On July 19, 2019, Kyto Technology and Life Science, Inc. (the “
Registrant
”) changed its state of incorporation from the State of Florida to the State of Delaware (the “
Reincorporation
”) pursuant to a plan of conversion dated August 24, 2012 (the “
Plan of Conversion
”). The Reincorporation was accomplished by filing: (i) a Florida certificate of conversion with the Florida Department of State Division of Corporations (the “
Florida Certificate of Conversion
”); (ii) a certificate of conversion (the “
Delaware Certificate of Conversion
”) with the Secretary of State of the State of Delaware; and (iii) a certificate of incorporation (the “
Delaware Certificate of Incorporation
”) with the Secretary of State of the State of Delaware. In connection with the Reincorporation, the Registrant’s board of directors adopted new bylaws in the form attached to the Plan of Conversion (the “
Delaware Bylaws
”).
The Reincorporation was previously submitted to a vote of, and approved by, the Registrant’s stockholders at a special meeting of the stockholders of the Registrant held on July 2, 2019. Upon the effectiveness of the Reincorporation:
the Registrant’s affairs ceased being governed by Florida corporation laws, the Registrant’s existing articles of incorporation and the Registrant’s existing bylaws and became subject to Delaware corporation laws, the Delaware Certificate of Incorporation and the Delaware Bylaws;
the Registrant as a Delaware corporation after the Reincorporation (“
Kyto Delaware
”) (i) is deemed to be the same entity as the Registrant as a Florida corporation before the Reincorporation (“Kyto Florida”) for all purposes under the laws of Delaware, (ii) continues to have all of the rights, privileges and powers of Kyto Florida, (iii) continues to possess all of the properties of Kyto Florida, and (iv) continues to have all of the debts, liabilities and obligations of Kyto Florida;
each outstanding (i) share of Kyto Florida common stock, $0.001 par value per share, shall convert to an outstanding share of Kyto Delaware common stock, $0.01 par value per share, (ii) option to acquire shares of Kyto Florida common stock shall convert to an equivalent option to acquire shares of Kyto Delaware common stock, (iii) warrant or other right to acquire shares of Kyto Florida common stock shall convert to an equivalent warrant or other right to acquire shares of Kyto Delaware common stock, (iv) certificate representing shares of Kyto Florida common stock shall convert to an equivalent certificate representing shares of Kyto Delaware common stock, and (v) share of Kyto Florida Class A Preferred Stock, $1.00 par value per share shall convert to an outstanding share of Kyto Delaware Class A Preferred Stock, $0.01 par value per share;
each employee benefit plan, stock option plan and other equity-based plans of Kyto Florida continues to be an employee benefit plan, stock option plan and other equity-based plans of Kyto Delaware; and
each director and officer of Kyto Florida continues to hold their respective offices with Kyto Delaware.

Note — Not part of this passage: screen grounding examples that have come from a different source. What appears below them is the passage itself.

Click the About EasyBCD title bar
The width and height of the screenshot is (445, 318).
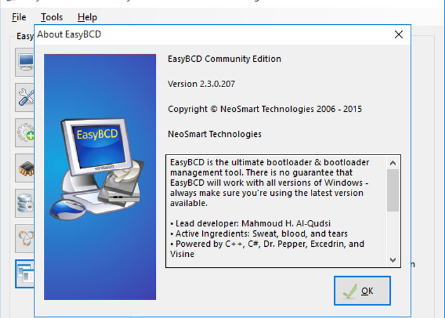coord(213,34)
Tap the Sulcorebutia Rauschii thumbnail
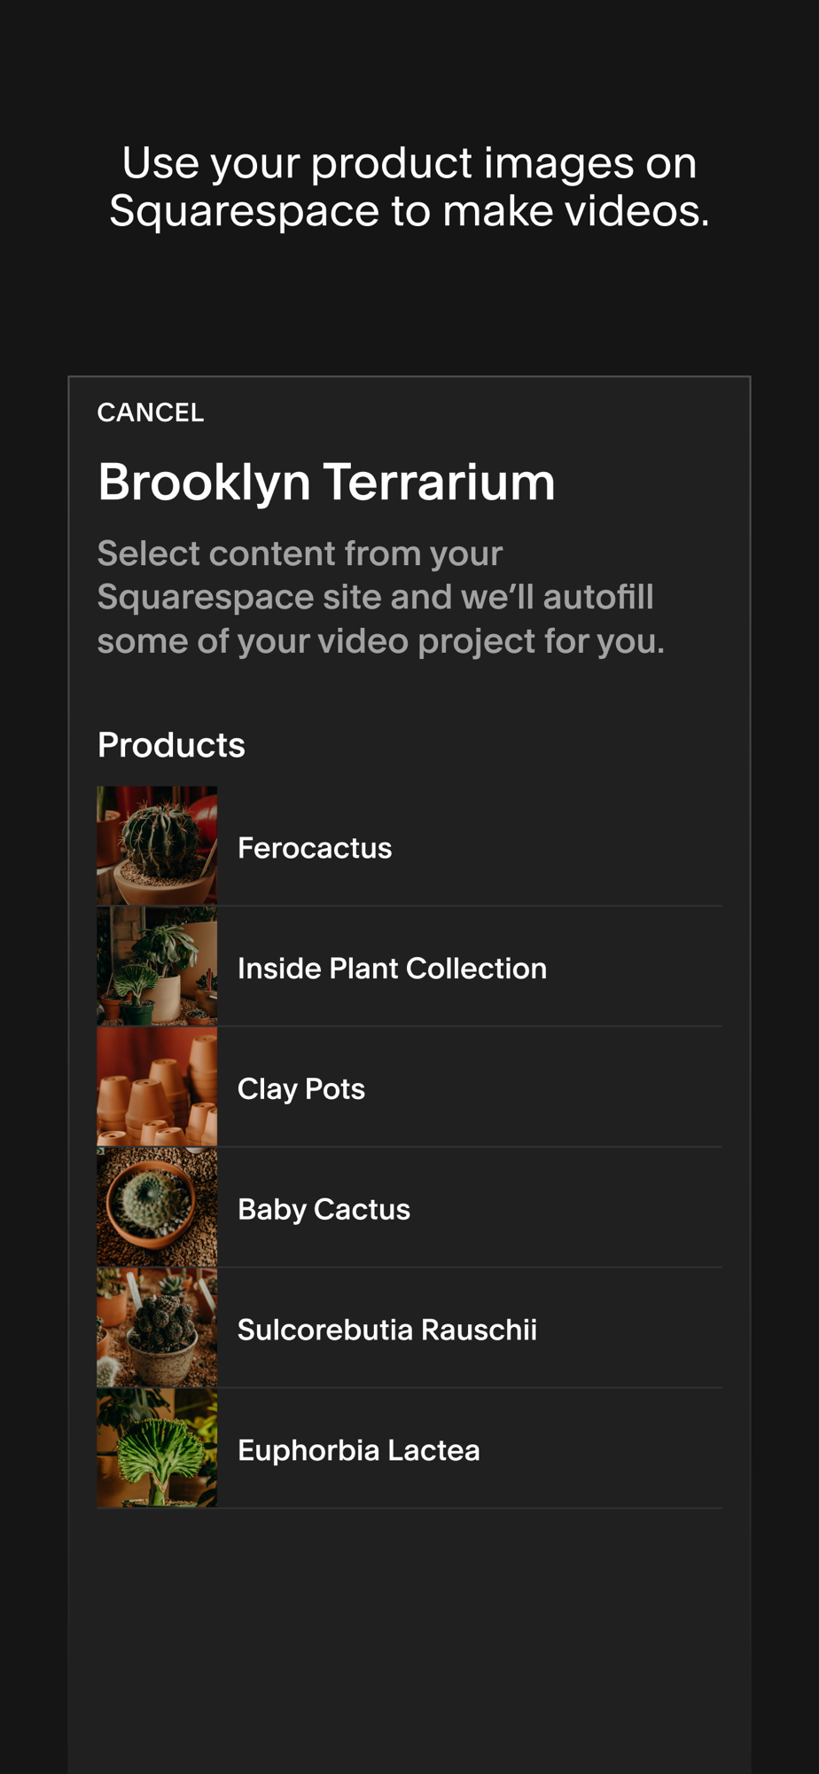 coord(157,1328)
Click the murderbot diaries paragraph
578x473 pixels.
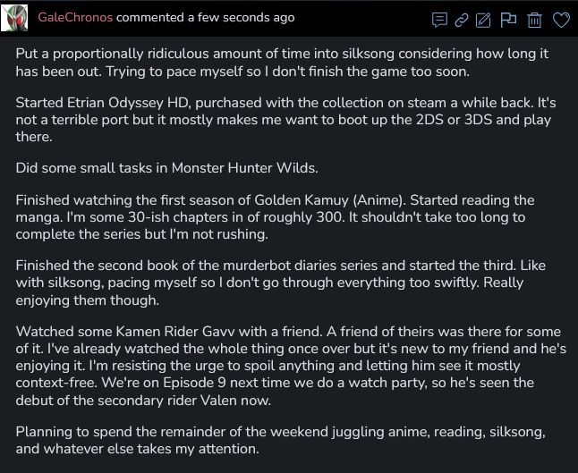tap(281, 283)
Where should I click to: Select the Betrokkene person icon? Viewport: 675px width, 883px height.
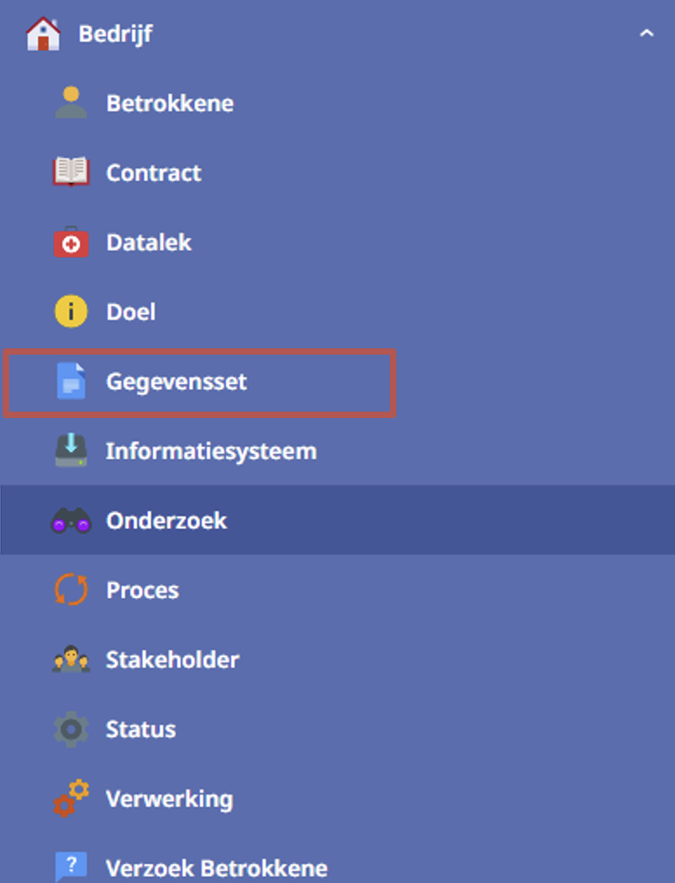(71, 103)
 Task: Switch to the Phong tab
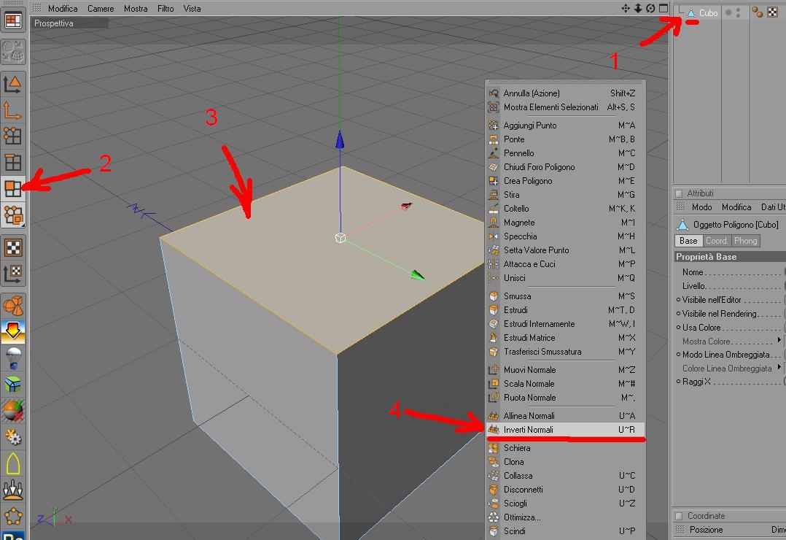click(745, 241)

The foregoing description of the Reincorporation and the Plan of Conversion does not purport to be complete and is qualified in its entirety by reference to the full text of the Plan of Conversion, a copy of which is filed herewith as Exhibit 2.1 and incorporated herein by reference. A more detailed description of the Plan of Conversion, and the effects of the Reincorporation, is set forth in Proposal No. 6 of the Registrant’s proxy statement (the “
Registrant’s Proxy Statement
”) filed with the Securities and Exchange Commission (the “
SEC
”) on June 17, 2019, which description is incorporated in its entirety herein by reference. The Delaware Certificate of Conversion, the Delaware Certificate of Incorporation, the Delaware Bylaws, the Class A Certificate of Designations and the Florida Certificate of Conversion are also filed herewith as Exhibits 3.1, 3.2, 3.3, 3.4 and 3.5 respectively, and incorporated herein by reference.
No action will be required on the part of the Registrant’s stockholders to receive shares of Kyto Delaware upon completion of the Reincorporation. Pursuant to the Plan of Conversion, the issued and outstanding shares of common stock of the Registrant will automatically be converted into shares of common stock of Kyto Delaware and certificates representing shares of common stock of the Registrant will automatically be deemed to represent shares of common stock of Kyto Delaware.